• **YOUR GOAL**
Set out exactly, line by line, the stretch of data below that begins at the line containing "Screen dimensions: 366x572" and ends at the line containing "Task: Expand the Quote sidebar section", with both ends kept.

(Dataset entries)
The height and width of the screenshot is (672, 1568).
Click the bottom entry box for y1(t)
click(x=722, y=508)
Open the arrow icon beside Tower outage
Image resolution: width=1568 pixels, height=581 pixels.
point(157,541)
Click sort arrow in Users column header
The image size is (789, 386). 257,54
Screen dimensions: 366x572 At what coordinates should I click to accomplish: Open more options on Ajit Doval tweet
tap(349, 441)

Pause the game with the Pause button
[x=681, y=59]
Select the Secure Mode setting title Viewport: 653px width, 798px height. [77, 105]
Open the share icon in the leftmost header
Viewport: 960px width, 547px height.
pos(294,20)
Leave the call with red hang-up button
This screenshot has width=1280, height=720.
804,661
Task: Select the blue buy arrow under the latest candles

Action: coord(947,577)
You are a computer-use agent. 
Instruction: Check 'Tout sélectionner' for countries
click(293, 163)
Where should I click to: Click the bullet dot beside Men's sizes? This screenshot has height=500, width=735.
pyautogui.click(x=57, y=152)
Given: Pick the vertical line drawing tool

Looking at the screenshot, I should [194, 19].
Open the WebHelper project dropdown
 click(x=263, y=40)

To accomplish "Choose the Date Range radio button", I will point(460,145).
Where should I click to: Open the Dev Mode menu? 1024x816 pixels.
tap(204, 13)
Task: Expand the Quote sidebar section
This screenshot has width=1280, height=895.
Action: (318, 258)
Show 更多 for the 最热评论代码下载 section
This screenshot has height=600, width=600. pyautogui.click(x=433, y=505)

• **ANSWER SPACE**
Screen dimensions: 366x572 At what coordinates should I click to accomplish: Open more options on Ajit Doval tweet
tap(349, 441)

Pause the game with the Pause button
[x=681, y=59]
Select the Secure Mode setting title Viewport: 653px width, 798px height. [77, 105]
Open the share icon in the leftmost header
Viewport: 960px width, 547px height.
pos(294,20)
Leave the call with red hang-up button
This screenshot has width=1280, height=720.
804,661
Task: Select the blue buy arrow under the latest candles

Action: coord(947,577)
You are a computer-use agent. 
Instruction: Check 'Tout sélectionner' for countries
click(293, 163)
Where should I click to: Click the bullet dot beside Men's sizes? This screenshot has height=500, width=735.
pyautogui.click(x=57, y=152)
Given: Pick the vertical line drawing tool

Looking at the screenshot, I should [194, 19].
Open the WebHelper project dropdown
 click(x=263, y=40)

To accomplish "Choose the Date Range radio button", I will point(460,145).
Where should I click to: Open the Dev Mode menu? 1024x816 pixels.
tap(204, 13)
Task: Expand the Quote sidebar section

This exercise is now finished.